▶ [本文]
----
ロバート・J・ソウヤー/内田昌之訳
 『スタープレックス』 解説  

 大野万紀

 ハヤカワ文庫SF
 1999年1月31日発行
 (株)早川書房
STARPLEX by Robert J. Sawyer (1996)
ISBN4-15-011257-6 C0197


 本書はロバート・J・ソウヤーの一九九六年の長篇 Starplex の全訳である。本書は(惜しくも受賞は逸したが)当年度のヒューゴー賞、ネビュラ賞の長篇部門候補作となって、ファンからもプロからも高い評価を受けた。
 わが国でもソウヤーの評価は非常に高い。異星の恐竜文明を描く〈キンタグリオ三部作〉の第一作『占星師アフサンの遠見鏡』Far-Seer(1992)はパソコン通信に専用の会議室が出来るくらい人気を集めたし、タイムトラベルを中心にとんでもないアイデアを山のように盛り込んだ『さよならダイノサウルス』End of an Era(1994)は、第二八回星雲賞の海外長篇部門を受賞した。さらにネビュラ賞受賞作である『ターミナル・エクスペリメント』The Terminal Experiment(1995)は、近未来を舞台にし、魂の存在を科学的に探求しようとする物語だが、SFファンだけでなく、ミステリや一般の読者の間でも評判になった。
 本書はそのソウヤーが、大宇宙を舞台にしてSFの楽しさを全面展開した、大娯楽宇宙SFである。と同時に、あっと驚くようなSF的アイデアをこれでもかとちりばめて、うるさ型のSFファンをもうならせる、ジェイムズ・P・ホーガンもびっくりの超ハードSFでもある。
----
▶ [記録一覧]
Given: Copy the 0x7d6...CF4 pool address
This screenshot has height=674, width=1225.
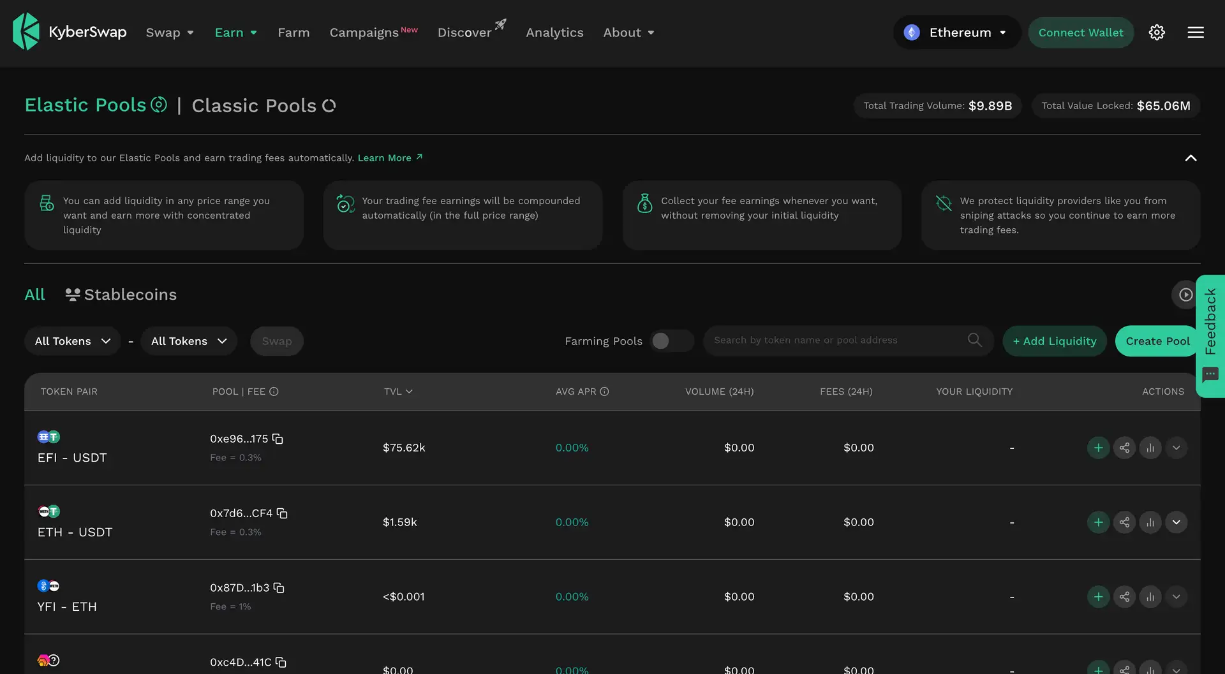Looking at the screenshot, I should (282, 513).
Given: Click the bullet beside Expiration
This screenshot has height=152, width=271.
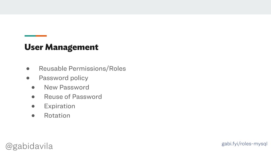Looking at the screenshot, I should click(33, 106).
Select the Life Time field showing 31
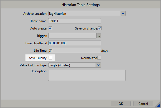The image size is (161, 108). point(74,50)
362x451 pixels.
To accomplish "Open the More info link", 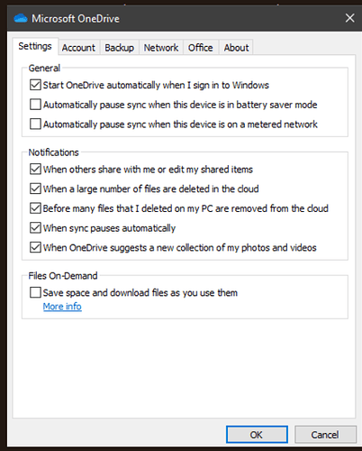I will pos(62,307).
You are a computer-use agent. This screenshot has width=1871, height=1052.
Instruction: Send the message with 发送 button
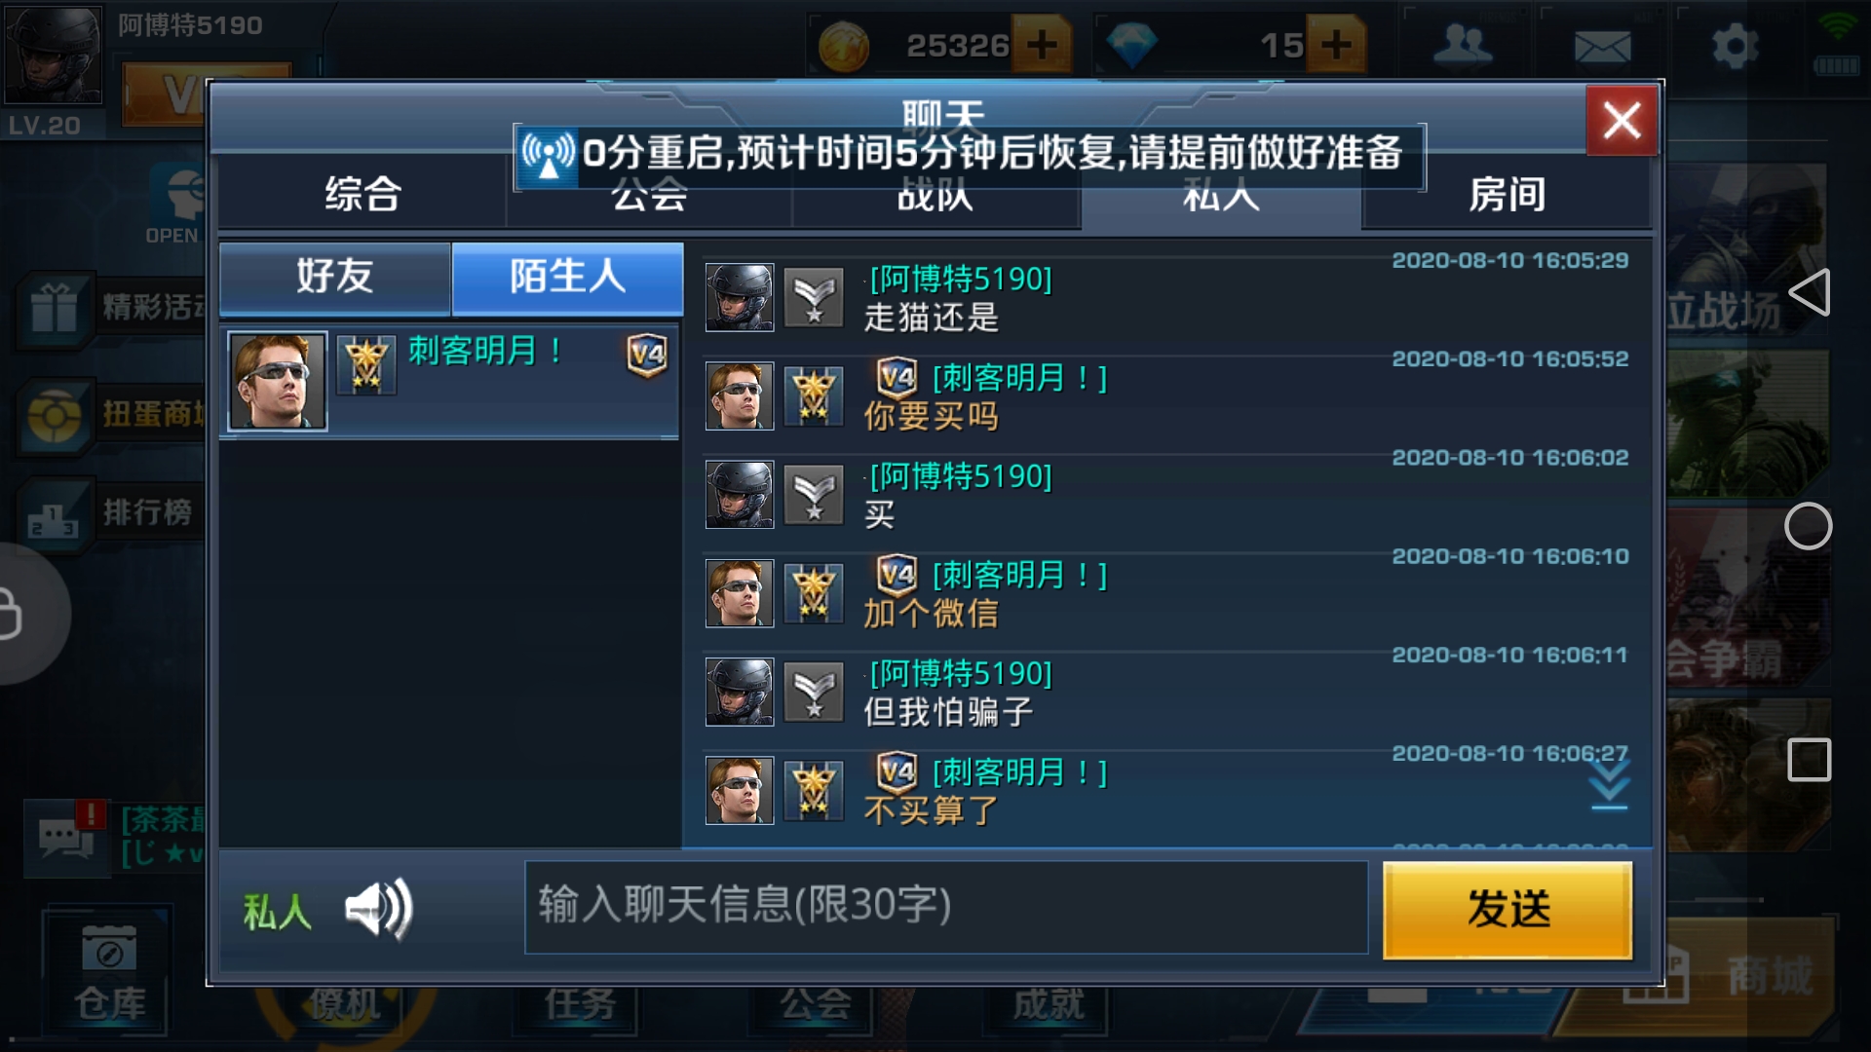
----
▶ [課題一覧]
a: 本文によると、『さよならダイノサウルス』はどの賞を受賞しましたか。
b: 本文のうち「ISBN4-15-011257-6 C0197」を含む語句で始まり「くりの超ハードSFでもある。」で終わる部分を、「ソウヤー」を「ソーヤー」に置き換えて書き直してください。
課題には本文だけを用いてください。

▶ [各課題の解答]
a: 第二八回星雲賞の海外長篇部門です。

b:
ISBN4-15-011257-6 C0197


 本書はロバート・J・ソーヤーの一九九六年の長篇 Starplex の全訳である。本書は(惜しくも受賞は逸したが)当年度のヒューゴー賞、ネビュラ賞の長篇部門候補作となって、ファンからもプロからも高い評価を受けた。
 わが国でもソーヤーの評価は非常に高い。異星の恐竜文明を描く〈キンタグリオ三部作〉の第一作『占星師アフサンの遠見鏡』Far-Seer(1992)はパソコン通信に専用の会議室が出来るくらい人気を集めたし、タイムトラベルを中心にとんでもないアイデアを山のように盛り込んだ『さよならダイノサウルス』End of an Era(1994)は、第二八回星雲賞の海外長篇部門を受賞した。さらにネビュラ賞受賞作である『ターミナル・エクスペリメント』The Terminal Experiment(1995)は、近未来を舞台にし、魂の存在を科学的に探求しようとする物語だが、SFファンだけでなく、ミステリや一般の読者の間でも評判になった。
 本書はそのソーヤーが、大宇宙を舞台にしてSFの楽しさを全面展開した、大娯楽宇宙SFである。と同時に、あっと驚くようなSF的アイデアをこれでもかとちりばめて、うるさ型のSFファンをもうならせる、ジェイムズ・P・ホーガンもびっくりの超ハードSFでもある。